Als deutsche Truppen das Donezk-Gebiet (Ukraine) besetzten, sollte das Waisenhaus zunächst evakuiert werden, jedoch fehlte dafür die Zeit. Die Mitarbeiter:innen verließen es, und die Kinder blieben sich selbst überlassen. Wladimir erinnert sich:
„Ein Betreuer sagt zu uns: ‚Was habt ihr denn vor zu tun? Ihr müsst Gemüse vom Feld ernten, und Lebensmittelvorräte für den Winter [anlegen].‘ Und wir sagen, dass der technische Leiter bei uns war und der Waisenhaus-Direktor, und der technische Leiter nahm die Pferde mit. Aber jemand riet uns, dass wir uns beim [deutschen Stadt-]Kommandanten beschweren sollten, um die Pferde zurückzubekommen. Zwei Mutige erklärten sich dazu bereit. Am zweiten Tag kommt eine Tatschanka mit zwei [deutschen] Wachen und einem [deutschen] Offizier. Sie ließen uns vor dem Haus antreten, holten diesen Direktor und diesen technischen Leiter herbei und fragten uns: ‚Ist er von den Guten?‘ Wir sagen: ‚Von den Schlechten.‘ Sie zeigten auf den Direktor des Waisenhauses: ‚Und dieser hier?‘ ‚Von den Schlechten‘. Sie zeigten auf einen Erzieher: ‚Der hier?‘, ‚und das ist einer von den Guten.‘ Aber wir wussten dabei doch nicht, dass sie erschossen werden konnten. Sie wurden vor unseren Augen so zum Graben geführt. Diese beiden Wachen haben sie in die Knie gezwungen und sagten zu den Kindern: ‚Wer Angst hat, geht hinter das Haus.‘ Ich ging natürlich nicht hinter das Haus. Wir standen schon und guckten, sie wurden erschossen und fielen in den Graben, diese Erschossenen (…) Der Kommandant sagt zum Ältesten: ‚Die Kinder sollen zu essen bekommen!’“
Anfang 1943 begannen in Mariupol die Deportationen junger Menschen zur Zwangsarbeit nach Deutschland. Wladimir wurde im März nach Hamburg deportiert, wo die Verteilung der Zwangsarbeiter erfolgte. Wladimir meldete sich zur Arbeit in Schwerin (Mecklenburg-Vorpommern), und arbeitete dort bei der Eisenbahn.

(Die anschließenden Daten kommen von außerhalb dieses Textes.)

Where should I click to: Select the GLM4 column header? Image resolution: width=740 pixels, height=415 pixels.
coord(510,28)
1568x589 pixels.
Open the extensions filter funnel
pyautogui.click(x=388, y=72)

Tatschanka – ein offener von Pferden gezogener Kampfwagen mit einem darauf platzierten schweren Maschinengewehr. Seit dem Bürgerkrieg in Russland (1918 – 1923) diente sie als Symbol in der Kriegsliteratur.

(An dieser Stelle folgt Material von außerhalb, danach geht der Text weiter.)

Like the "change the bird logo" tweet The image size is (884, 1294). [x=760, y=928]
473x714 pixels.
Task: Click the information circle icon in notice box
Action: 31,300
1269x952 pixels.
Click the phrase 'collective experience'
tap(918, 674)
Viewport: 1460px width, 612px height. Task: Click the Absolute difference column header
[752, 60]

"Dort brachten sie uns in einer Baracke unter. Es gab dort Betten. Für Alleinstehende war es nicht schlecht, dort zu leben. Man brachte uns gute Kleidung, als ob wir Zivilisten oder örtliche Jugendliche wären. Aber auf der Brust musste OST stehen. Am Wochenende konnte man in die Stadt gehen. Sie kochten für uns, aber essen wollten trotzdem immer."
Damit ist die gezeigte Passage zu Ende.